Aus den Berichten der Religionen geht hervor, dass entsprechend unserem Wirken die Ernte sich im Jenseits ansammelt, die uns, wenn wir den grobstofflichen Körper verlassen haben, im feinstofflichen Körper und Bereich erreicht.

Wenige Menschen werden als Himmelswesen abscheidend, unter den Himmelswesen oder Menschen wiedergeboren...

Zusammenfassend sagt der Erwachte (Anguttara Nikaya III, 115):

Wegen rechten Handelns, guter Herzenseigenschaften und rechter Anschauung gelangen da die Wesen bei Versagen des Körpers nach dem Tod auf eine gute Lebensbahn, in himmlische Welt.

Aber auch der Aufenthalt in den höchsten Himmeln ist vergänglich, wenn auch oft erst nach Weltzeitaltern. So begehrenswert eine Wiedergeburt in der Himmelswelt für den normalen Menschen sein mag, dem Tieferblickenden kann auch eine solche Wiedergeburt nicht genügen, denn auch alle Himmelswelten unterliegen dem Daseinswandel.  Auch die Wesen, die zeitweilig himmlisches Dasein erlange, werden, wenn ihre Lebensdauer abgelaufen ist, weil der Schatz ihrer Verdienste aufgebraucht ist, wieder in den Strudel des Kreislaufs der Wiedergeburten hineingerissen, und die meisten sinken abwärts, weil sie, in den Himmelswelten dem Genuss hingegeben, sich nicht neu um Erhellung ihres Charakters bemüht haben.

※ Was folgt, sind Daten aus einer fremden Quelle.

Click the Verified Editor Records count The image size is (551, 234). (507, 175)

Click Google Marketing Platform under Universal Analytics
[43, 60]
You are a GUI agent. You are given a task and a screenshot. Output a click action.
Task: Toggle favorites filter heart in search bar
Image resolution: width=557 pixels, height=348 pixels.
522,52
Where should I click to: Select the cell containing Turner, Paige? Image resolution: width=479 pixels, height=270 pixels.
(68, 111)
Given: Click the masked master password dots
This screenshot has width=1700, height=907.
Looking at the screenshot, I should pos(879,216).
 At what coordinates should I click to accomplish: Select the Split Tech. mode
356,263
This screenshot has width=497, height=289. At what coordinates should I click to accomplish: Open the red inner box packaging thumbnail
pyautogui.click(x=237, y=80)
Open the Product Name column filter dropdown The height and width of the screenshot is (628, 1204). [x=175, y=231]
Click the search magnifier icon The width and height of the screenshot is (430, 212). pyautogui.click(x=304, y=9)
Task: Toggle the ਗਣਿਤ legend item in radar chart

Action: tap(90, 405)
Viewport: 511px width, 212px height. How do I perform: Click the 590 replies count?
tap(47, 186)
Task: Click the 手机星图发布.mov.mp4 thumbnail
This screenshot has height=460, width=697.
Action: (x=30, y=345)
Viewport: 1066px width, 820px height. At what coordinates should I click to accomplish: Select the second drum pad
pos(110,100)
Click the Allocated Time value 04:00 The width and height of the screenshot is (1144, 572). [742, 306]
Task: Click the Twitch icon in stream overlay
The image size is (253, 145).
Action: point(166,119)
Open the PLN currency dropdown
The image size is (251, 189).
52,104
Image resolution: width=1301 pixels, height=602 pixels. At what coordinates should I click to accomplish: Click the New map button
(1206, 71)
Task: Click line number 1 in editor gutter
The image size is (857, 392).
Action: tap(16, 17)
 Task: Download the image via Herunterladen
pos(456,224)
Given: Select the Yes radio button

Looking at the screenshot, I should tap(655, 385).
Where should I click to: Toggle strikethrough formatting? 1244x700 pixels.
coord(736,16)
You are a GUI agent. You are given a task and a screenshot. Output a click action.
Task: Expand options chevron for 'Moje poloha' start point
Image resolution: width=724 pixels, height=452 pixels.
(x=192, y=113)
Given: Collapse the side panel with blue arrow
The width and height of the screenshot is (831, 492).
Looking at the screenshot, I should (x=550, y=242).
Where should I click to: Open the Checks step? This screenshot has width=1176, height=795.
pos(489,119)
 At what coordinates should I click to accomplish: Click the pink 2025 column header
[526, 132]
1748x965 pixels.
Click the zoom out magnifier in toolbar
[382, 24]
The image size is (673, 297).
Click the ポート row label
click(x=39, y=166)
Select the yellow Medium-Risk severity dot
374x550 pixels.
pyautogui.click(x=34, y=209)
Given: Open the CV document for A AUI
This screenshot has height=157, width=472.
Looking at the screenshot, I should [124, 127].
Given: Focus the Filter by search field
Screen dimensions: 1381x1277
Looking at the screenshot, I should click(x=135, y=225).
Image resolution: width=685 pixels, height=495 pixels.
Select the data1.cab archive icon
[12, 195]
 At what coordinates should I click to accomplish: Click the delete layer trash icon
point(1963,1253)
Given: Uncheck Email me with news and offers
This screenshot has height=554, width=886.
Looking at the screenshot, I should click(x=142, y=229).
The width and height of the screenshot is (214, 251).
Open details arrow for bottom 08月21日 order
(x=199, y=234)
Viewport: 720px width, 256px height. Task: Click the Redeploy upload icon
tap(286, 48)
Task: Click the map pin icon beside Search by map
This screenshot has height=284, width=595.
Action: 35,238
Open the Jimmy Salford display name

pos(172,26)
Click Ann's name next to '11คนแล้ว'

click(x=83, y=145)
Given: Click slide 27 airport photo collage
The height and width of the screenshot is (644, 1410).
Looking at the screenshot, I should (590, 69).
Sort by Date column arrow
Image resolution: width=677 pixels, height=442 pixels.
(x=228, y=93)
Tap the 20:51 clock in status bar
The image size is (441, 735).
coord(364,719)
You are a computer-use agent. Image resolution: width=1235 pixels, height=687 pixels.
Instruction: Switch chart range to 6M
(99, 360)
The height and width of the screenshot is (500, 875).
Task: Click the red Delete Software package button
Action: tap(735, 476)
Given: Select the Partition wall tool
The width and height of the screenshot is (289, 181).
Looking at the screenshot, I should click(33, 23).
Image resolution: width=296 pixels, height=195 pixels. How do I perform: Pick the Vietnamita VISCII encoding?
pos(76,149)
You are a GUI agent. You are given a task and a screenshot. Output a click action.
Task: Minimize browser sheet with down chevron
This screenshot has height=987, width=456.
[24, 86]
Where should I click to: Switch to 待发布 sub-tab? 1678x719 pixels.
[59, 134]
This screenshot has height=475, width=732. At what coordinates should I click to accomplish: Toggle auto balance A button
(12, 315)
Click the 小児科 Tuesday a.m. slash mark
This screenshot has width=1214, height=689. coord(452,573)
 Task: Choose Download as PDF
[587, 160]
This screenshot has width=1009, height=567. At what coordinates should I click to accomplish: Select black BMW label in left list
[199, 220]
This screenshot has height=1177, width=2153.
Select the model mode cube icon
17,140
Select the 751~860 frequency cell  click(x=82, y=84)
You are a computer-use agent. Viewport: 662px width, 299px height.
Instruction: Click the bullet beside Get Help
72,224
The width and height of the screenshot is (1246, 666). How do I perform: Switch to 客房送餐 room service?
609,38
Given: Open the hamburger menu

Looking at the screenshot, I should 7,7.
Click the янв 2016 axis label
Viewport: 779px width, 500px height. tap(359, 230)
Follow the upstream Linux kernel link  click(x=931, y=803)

Die Untermenschenwelt ist die Existenzweise, die aus einem Wirken hervorgeht, bei dem der Durst ungebrochen und hemmungslos regiert, so dass das Wesen entsprechend seinem erbarmungslosen Wirken keinerlei Erbarmen findet, sondern nur Schmerz erleiden muss. Eine jede über die Hölle hinausreichende Existenzform - und sei es als Gespenst - ist mit einer relativen Minderung des Leidens ausschließlich durch Minderung des Durstes, der Selbstsucht zu einer Zeit entstanden, in der bewertendes Denken möglich ist. Darauf beruht die Chance, dass ein aus Höllendasein Aufgestiegener, dessen "übles Wirken erschöpft ist" , sich auf die Dauer wieder hocharbeiten kann.

Der normale unbelehrte Mensch steht immer in der Gefahr, nach unten abzusinken und muss ständig mehr oder weniger kämpfen, um sich durch Tugend "über Wasser" zu halten. Der Erwachte vergleicht dies ausdrücklich mit einem Schwimmer: Will er nicht untersinken, muss er sich anstrengen. Und geht er unter, so geschieht das genau so lange und so tief, wie es der Wucht seines Sinkens und dem spezifischen Gewicht entspricht, zu dem der sich durch sein Wirken entwickelt hat.

Nach einem Artikel von Paul Debes in "Wissen und Wandel 2010".